BRIEF: Work out how many lines in the records below include the string "next", and reply with that number alone.

DATA IN THIS EXERCISE:
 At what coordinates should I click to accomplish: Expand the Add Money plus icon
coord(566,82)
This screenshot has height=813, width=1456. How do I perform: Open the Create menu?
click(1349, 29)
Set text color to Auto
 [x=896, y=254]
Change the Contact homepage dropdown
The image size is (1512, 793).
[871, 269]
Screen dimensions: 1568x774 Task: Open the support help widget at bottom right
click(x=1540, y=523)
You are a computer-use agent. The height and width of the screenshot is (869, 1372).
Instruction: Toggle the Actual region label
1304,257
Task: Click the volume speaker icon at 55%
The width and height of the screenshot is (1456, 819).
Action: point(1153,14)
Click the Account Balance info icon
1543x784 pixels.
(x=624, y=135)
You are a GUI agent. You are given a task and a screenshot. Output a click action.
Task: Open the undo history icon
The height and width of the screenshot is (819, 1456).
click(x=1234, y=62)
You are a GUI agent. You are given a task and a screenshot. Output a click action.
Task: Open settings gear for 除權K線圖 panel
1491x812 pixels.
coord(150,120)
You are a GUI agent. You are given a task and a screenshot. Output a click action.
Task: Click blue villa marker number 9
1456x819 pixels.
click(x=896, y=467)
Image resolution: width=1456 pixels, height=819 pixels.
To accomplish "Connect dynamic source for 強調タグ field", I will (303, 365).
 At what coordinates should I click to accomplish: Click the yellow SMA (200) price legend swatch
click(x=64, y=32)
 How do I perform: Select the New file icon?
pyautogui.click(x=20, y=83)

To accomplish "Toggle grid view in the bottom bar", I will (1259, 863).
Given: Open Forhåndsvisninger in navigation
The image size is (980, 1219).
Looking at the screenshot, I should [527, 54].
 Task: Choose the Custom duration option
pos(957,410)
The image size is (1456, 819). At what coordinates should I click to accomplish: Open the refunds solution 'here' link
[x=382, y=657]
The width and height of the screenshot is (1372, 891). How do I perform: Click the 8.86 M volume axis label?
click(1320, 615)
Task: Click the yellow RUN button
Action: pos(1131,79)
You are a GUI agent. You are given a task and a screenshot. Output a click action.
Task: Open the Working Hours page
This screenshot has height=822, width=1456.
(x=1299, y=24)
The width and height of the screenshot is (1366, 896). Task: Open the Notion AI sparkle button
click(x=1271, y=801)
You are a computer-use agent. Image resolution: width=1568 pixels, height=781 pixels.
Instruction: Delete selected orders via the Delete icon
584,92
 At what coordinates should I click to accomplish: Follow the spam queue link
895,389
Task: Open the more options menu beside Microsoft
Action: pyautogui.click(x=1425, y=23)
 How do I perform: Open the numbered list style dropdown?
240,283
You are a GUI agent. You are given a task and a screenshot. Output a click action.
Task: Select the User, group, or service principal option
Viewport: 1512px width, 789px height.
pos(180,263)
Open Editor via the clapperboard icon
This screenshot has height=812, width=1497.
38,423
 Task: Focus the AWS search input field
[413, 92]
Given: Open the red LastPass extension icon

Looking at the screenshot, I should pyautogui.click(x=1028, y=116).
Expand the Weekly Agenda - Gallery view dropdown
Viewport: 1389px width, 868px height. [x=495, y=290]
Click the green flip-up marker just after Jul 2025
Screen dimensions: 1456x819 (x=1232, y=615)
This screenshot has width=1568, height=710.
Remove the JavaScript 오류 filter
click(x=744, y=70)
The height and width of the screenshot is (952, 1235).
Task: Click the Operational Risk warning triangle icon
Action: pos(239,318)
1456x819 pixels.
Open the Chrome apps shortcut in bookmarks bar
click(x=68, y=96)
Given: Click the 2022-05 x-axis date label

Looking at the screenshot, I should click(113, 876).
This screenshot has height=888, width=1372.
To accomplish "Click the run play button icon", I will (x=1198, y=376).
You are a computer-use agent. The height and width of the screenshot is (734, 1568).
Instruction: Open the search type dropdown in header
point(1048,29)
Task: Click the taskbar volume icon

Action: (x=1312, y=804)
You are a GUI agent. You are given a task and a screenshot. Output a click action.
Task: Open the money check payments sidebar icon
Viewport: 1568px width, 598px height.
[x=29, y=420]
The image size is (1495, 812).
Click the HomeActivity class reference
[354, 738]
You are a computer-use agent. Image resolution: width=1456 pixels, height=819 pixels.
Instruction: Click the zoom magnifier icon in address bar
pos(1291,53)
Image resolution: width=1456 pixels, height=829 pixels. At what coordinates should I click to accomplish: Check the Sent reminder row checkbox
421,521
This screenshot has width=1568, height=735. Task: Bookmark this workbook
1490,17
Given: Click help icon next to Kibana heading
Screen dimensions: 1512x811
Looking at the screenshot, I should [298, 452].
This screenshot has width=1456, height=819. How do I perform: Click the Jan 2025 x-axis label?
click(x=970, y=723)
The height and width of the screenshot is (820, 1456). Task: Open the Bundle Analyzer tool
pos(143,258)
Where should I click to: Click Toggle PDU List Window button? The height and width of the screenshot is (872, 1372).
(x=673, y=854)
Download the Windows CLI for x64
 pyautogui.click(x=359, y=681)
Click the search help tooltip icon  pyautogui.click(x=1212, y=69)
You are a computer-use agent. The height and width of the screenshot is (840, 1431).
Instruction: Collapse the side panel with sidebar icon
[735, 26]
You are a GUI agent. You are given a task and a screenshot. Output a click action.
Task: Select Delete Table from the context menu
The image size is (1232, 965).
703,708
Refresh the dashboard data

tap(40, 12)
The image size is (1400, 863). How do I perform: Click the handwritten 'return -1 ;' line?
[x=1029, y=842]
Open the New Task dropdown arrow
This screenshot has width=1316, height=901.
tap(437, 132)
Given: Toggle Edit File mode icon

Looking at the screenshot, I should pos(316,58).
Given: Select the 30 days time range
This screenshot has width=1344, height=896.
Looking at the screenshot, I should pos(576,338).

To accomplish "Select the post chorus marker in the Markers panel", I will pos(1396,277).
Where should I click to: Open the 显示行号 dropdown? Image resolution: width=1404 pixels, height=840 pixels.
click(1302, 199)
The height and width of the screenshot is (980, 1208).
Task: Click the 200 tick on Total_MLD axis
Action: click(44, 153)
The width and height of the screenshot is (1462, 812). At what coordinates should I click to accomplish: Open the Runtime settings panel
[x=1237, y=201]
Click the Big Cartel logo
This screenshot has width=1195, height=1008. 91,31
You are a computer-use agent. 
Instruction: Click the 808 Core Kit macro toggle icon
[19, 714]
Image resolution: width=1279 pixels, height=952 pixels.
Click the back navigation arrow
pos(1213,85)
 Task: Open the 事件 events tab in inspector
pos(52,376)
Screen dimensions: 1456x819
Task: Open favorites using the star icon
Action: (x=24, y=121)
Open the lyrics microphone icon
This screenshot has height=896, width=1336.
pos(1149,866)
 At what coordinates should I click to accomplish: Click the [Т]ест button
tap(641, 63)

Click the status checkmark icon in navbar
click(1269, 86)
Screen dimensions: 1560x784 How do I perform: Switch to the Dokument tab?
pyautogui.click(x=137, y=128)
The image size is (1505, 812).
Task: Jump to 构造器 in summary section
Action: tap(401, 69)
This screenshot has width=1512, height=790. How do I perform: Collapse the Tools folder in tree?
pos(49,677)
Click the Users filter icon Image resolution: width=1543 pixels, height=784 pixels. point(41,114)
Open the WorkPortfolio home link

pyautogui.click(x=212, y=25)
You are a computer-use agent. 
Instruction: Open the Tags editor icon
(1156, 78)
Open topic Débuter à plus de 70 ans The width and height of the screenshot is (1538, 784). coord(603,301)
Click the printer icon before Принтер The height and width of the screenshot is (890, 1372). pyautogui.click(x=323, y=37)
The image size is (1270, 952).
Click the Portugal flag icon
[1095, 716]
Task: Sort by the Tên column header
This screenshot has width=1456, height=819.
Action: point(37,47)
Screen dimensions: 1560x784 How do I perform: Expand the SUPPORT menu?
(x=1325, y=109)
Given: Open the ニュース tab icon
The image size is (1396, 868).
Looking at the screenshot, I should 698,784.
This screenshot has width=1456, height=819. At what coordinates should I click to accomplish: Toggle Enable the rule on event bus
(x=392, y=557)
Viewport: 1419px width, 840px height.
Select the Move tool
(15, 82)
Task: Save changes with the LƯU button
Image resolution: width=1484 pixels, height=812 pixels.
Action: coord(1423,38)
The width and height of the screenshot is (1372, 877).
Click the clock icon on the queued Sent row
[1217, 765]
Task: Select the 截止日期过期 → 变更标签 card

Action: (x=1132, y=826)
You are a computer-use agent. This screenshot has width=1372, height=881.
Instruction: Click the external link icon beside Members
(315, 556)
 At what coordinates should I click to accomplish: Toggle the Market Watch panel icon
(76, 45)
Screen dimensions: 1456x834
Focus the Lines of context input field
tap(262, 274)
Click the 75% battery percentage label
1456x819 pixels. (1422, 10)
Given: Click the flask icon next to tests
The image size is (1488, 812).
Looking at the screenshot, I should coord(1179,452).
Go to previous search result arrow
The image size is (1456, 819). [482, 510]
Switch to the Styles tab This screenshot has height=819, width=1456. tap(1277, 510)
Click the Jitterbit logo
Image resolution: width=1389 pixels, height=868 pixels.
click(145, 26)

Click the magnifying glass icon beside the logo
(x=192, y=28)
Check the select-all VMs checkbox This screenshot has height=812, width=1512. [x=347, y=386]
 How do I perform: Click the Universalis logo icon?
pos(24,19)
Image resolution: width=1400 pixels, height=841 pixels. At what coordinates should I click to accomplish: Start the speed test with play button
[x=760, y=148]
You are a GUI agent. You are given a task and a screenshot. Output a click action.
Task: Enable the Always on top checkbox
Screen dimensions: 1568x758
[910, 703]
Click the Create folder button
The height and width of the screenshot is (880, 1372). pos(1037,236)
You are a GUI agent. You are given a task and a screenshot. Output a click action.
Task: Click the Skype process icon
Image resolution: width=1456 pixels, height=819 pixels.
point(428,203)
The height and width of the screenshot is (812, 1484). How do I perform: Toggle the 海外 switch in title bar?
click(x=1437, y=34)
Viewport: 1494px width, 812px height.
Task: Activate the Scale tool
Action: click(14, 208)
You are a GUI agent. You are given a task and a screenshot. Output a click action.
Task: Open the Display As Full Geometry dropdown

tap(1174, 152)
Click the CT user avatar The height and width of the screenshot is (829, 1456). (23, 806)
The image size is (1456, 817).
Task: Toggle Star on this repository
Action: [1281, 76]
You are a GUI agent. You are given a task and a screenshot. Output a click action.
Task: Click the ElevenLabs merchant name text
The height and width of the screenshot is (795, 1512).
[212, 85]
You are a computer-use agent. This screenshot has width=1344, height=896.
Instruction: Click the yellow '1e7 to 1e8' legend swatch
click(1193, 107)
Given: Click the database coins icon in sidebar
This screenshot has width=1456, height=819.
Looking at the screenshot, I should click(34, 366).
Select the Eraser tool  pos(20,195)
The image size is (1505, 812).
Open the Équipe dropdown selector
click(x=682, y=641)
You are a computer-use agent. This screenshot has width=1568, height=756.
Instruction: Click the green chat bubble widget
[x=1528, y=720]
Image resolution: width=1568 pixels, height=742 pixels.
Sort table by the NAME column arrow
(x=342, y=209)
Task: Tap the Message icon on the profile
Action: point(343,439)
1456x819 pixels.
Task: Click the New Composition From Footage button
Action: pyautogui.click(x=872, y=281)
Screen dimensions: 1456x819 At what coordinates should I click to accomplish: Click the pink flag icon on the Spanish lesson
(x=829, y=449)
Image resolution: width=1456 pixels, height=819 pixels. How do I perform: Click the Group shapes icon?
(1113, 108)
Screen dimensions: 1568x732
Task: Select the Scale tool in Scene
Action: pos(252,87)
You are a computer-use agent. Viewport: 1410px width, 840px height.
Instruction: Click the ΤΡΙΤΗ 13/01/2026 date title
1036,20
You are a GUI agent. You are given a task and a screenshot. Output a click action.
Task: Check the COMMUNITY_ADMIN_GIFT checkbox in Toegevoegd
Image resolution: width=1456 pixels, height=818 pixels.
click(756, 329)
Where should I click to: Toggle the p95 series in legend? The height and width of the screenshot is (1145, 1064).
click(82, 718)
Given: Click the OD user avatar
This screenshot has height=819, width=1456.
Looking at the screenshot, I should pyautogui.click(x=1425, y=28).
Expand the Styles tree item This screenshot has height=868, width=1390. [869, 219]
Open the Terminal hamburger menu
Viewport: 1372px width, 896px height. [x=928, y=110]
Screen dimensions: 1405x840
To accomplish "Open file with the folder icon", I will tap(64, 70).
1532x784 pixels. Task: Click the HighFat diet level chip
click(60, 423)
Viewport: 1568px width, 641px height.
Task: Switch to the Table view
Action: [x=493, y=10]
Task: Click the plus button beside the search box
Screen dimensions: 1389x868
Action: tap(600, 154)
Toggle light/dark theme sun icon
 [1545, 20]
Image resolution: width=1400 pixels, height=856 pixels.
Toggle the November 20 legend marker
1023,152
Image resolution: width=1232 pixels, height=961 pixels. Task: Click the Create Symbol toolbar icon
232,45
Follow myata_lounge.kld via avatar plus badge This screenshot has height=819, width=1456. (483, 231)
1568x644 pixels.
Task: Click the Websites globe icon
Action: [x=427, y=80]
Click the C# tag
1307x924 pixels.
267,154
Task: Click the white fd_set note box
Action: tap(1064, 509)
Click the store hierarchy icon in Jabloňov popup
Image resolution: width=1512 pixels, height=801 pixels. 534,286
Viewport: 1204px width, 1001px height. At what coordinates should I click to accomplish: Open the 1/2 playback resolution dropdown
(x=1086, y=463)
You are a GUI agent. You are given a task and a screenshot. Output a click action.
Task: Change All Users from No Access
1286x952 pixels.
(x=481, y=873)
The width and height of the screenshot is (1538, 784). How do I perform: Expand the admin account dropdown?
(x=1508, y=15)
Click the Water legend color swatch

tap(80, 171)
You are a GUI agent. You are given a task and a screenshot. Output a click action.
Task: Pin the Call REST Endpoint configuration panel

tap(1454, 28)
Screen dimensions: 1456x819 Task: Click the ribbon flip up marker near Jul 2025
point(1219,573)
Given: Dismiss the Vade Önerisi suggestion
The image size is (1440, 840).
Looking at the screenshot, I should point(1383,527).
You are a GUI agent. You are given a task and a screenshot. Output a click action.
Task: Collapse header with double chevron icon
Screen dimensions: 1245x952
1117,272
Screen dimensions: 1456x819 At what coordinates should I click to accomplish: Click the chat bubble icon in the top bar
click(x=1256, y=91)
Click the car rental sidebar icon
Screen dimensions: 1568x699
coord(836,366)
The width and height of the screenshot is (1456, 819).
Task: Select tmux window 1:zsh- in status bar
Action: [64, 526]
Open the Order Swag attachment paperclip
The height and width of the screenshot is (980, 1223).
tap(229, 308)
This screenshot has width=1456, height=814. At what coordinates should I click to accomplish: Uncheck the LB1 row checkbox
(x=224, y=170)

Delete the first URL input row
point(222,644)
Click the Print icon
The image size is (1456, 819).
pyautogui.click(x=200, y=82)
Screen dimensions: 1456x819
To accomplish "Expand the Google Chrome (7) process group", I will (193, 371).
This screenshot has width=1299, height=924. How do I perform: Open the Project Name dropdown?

RESPONSE FOR THIS EXERCISE: 2